There were so many issues unaccounted for. For example, my last name is so distinct and, of course, came to be plastered all over the internet—this was one of the causes of my family disowning me. Every rental application I filled out became a source of stress and anxiety. And then there was the loneliness and isolation I would experience as the case unfolded. Also, a lack of community support {but amazing individual sex workers, like Valerie, who were there for me in so many way}. Going forward, these and many other issues have an ever present impact on my life even today.

There are power dynamics that exist when you get involved in legal proceedings. The lawyers know the law and the inner workings of the system; as a plaintiff, you are at the mercy of your lawyer/s to inform you of what’s going on.

Amy’s 8 Lessons Learned

AMY:

If you are a sex worker considering getting involved in a legal case, here is some advice for you, based on my experience.

  1. A court challenge like this can take an emotional toll on those who take them on. You will need a strong network of supportive community; this should include specific mentors, and the ability to debrief about experiences.
  2. You will also need resources both personally, and from the community you represent. By “resources” I mean both time and money. Being an appellant in a case like this can mean time off work, health problems, family conflict, loss of friendships, difficulties securing and maintaining housing, and being overwhelmed by the scrutiny of media. Organizations and allied stakeholders must lay the groundwork to anticipate and respond to these needs in the planning stages of a case.
  3. In launching any court challenge, you need to anticipate the potential role and influence of very well-funded prohibitionist movements championing the “End Demand” agenda and its impact on the social and legislative process. In particular, when we consider complicating factors such as, in my case, the stay of a decision, which allowed power players to swoop in and set the political agenda, strategizing around such possibilities is key in developing a politically informed plan of action.

SOURCE DATA »
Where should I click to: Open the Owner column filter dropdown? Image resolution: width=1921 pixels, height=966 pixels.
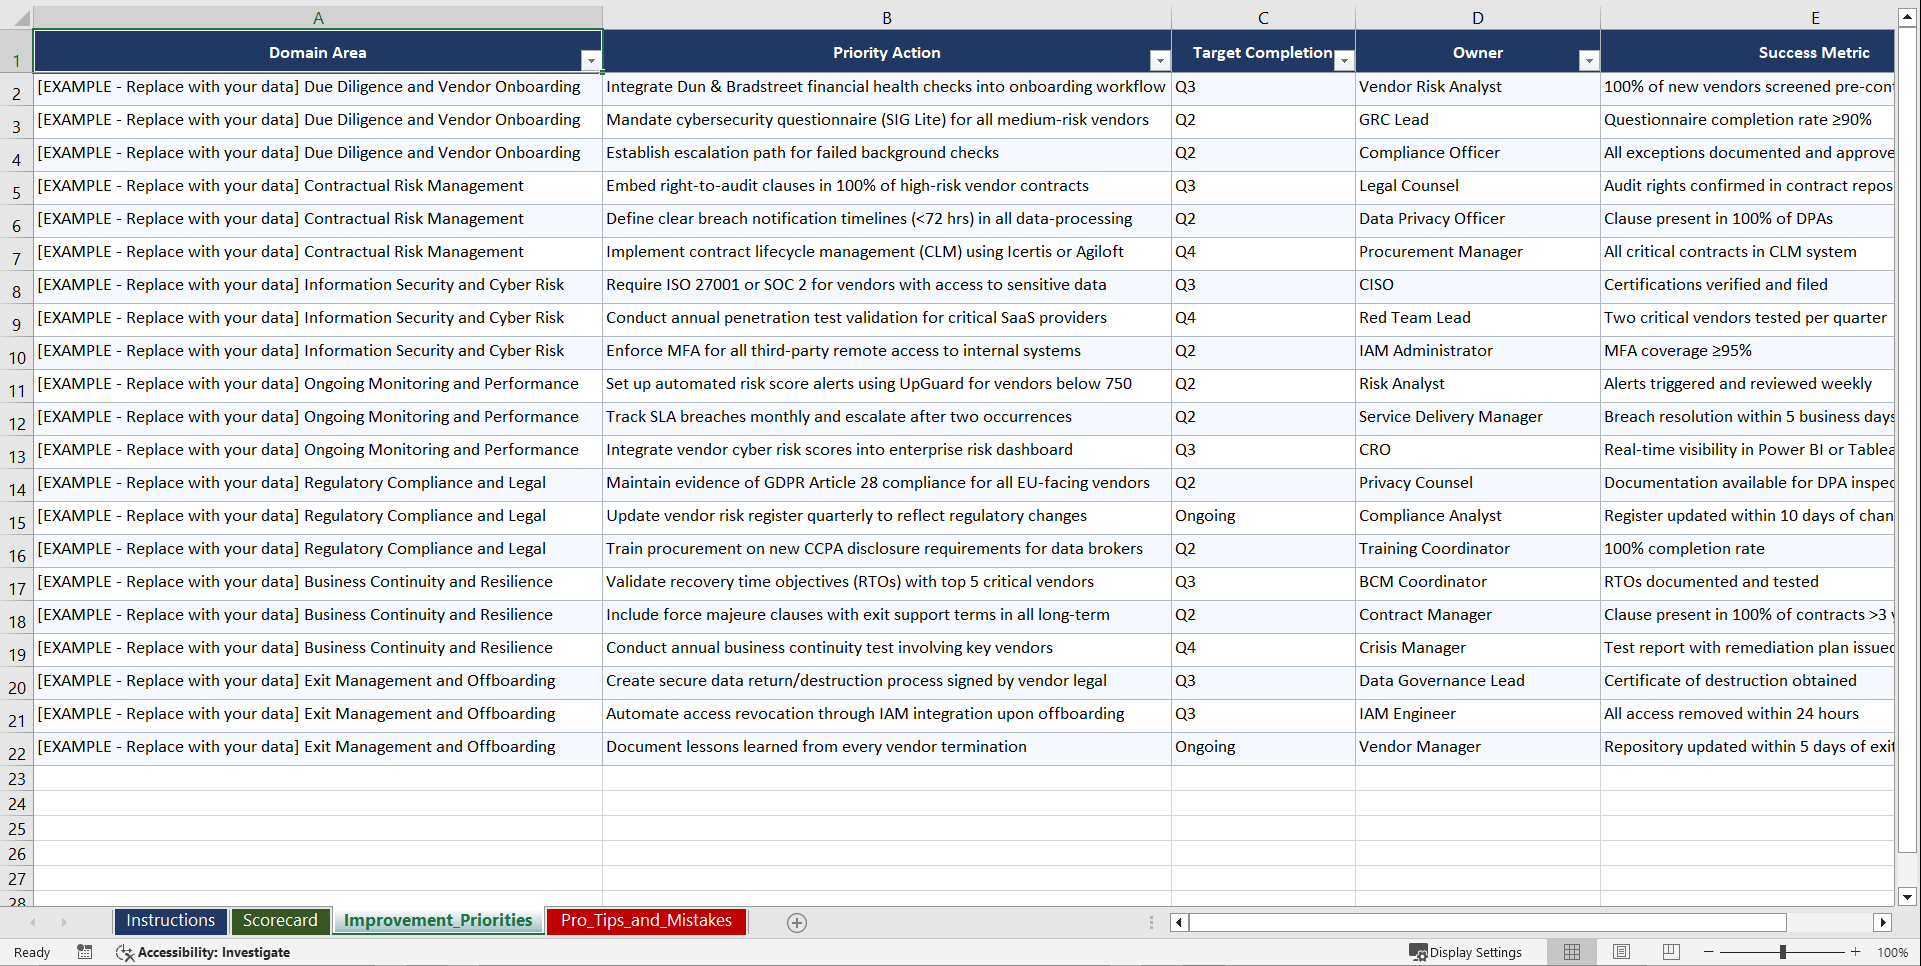pos(1589,60)
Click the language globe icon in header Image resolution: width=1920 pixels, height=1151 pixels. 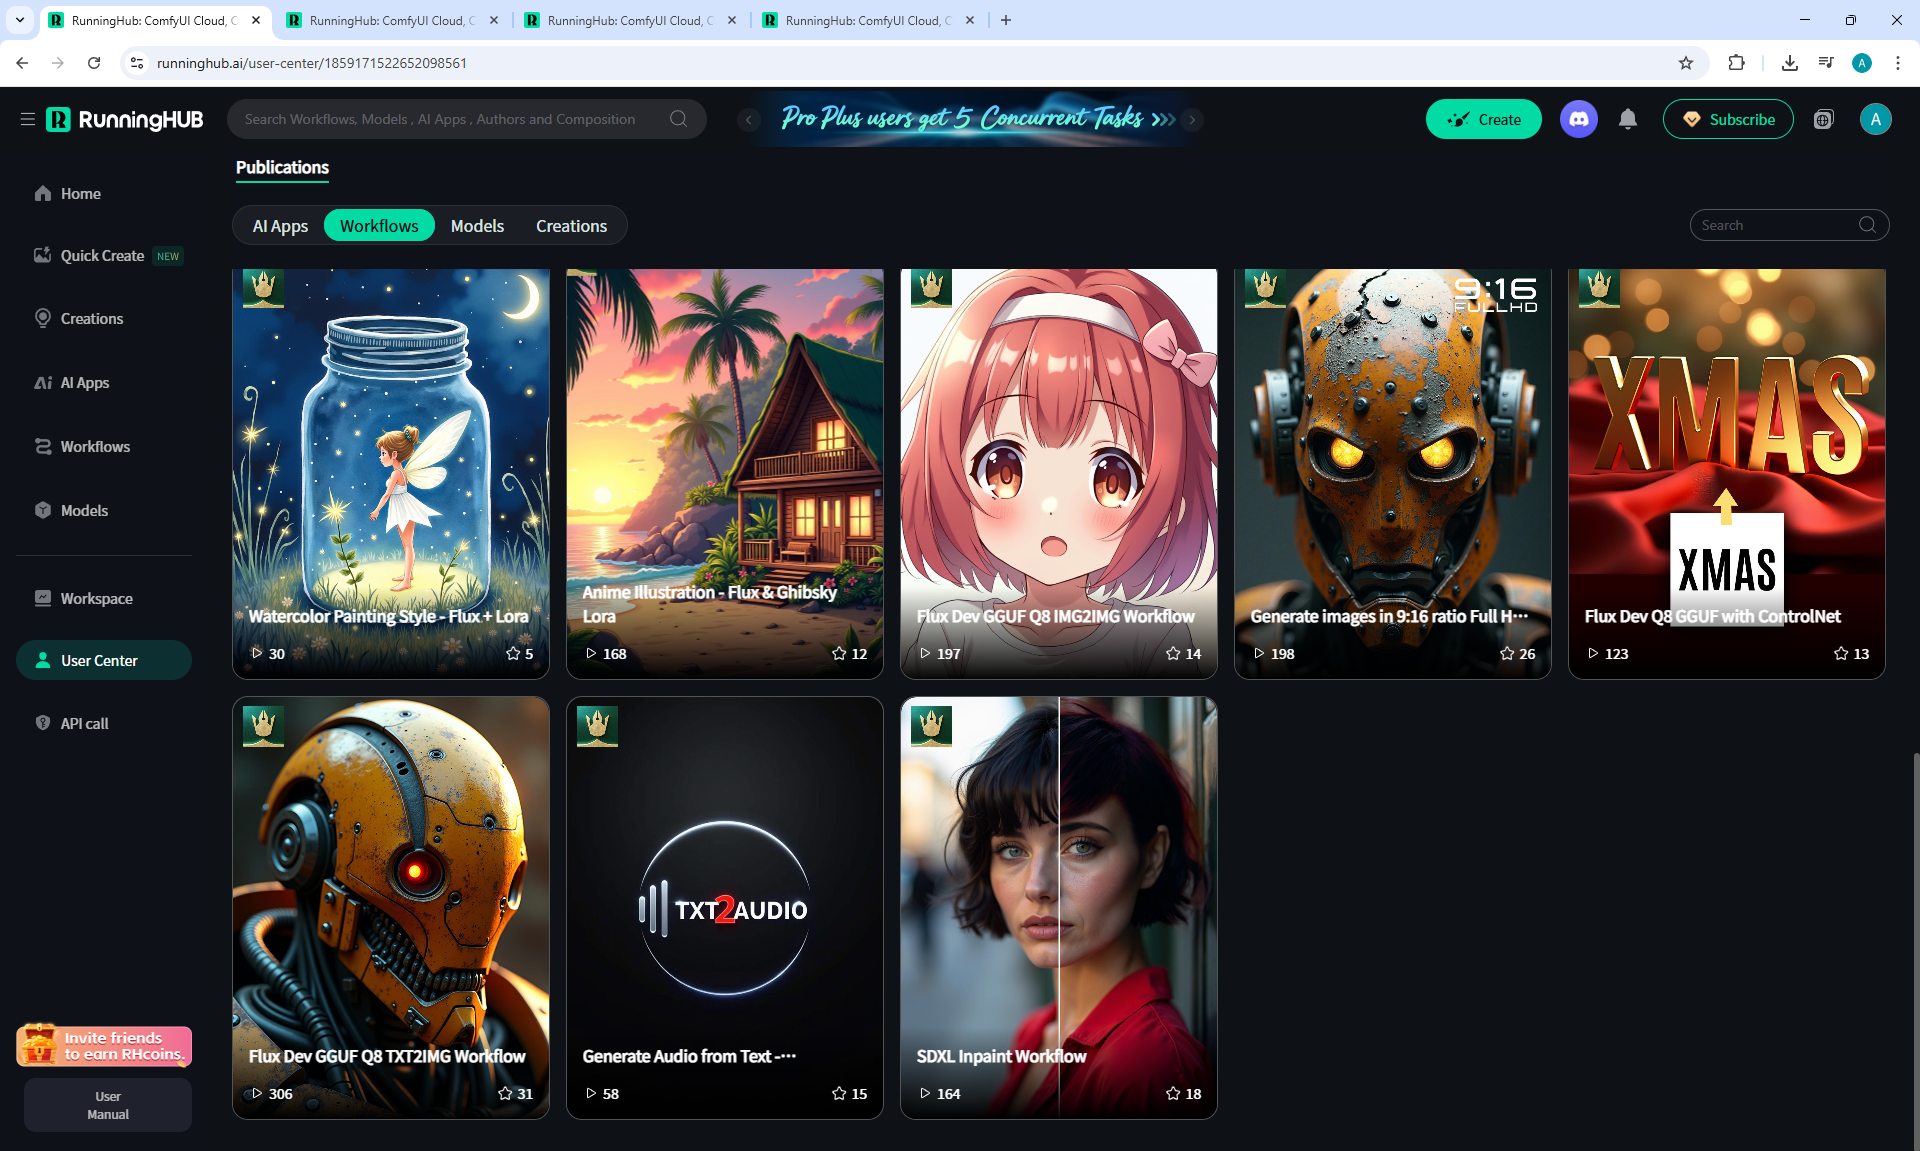tap(1823, 119)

GIVEN PROBLEM A »
Answer these questions from the court-challenge account:
(i) What became a source of stress and anxiety for the writer?
(ii) What two things does the writer mean by "resources"?
(iii) What agenda do the well-funded prohibitionist movements champion?
GIVEN PROBLEM B »
Transcribe the court-challenge account, starting at "There were so" and ending at "life even today.".
The data has no connection to the court-challenge account.

EXERCISE OUTPUT A »
(i) Every rental application the writer filled out.
(ii) Time and money.
(iii) The "End Demand" agenda.

EXERCISE OUTPUT B »
There were so many issues unaccounted for. For example, my last name is so distinct and, of course, came to be plastered all over the internet—this was one of the causes of my family disowning me. Every rental application I filled out became a source of stress and anxiety. And then there was the loneliness and isolation I would experience as the case unfolded. Also, a lack of community support {but amazing individual sex workers, like Valerie, who were there for me in so many way}. Going forward, these and many other issues have an ever present impact on my life even today.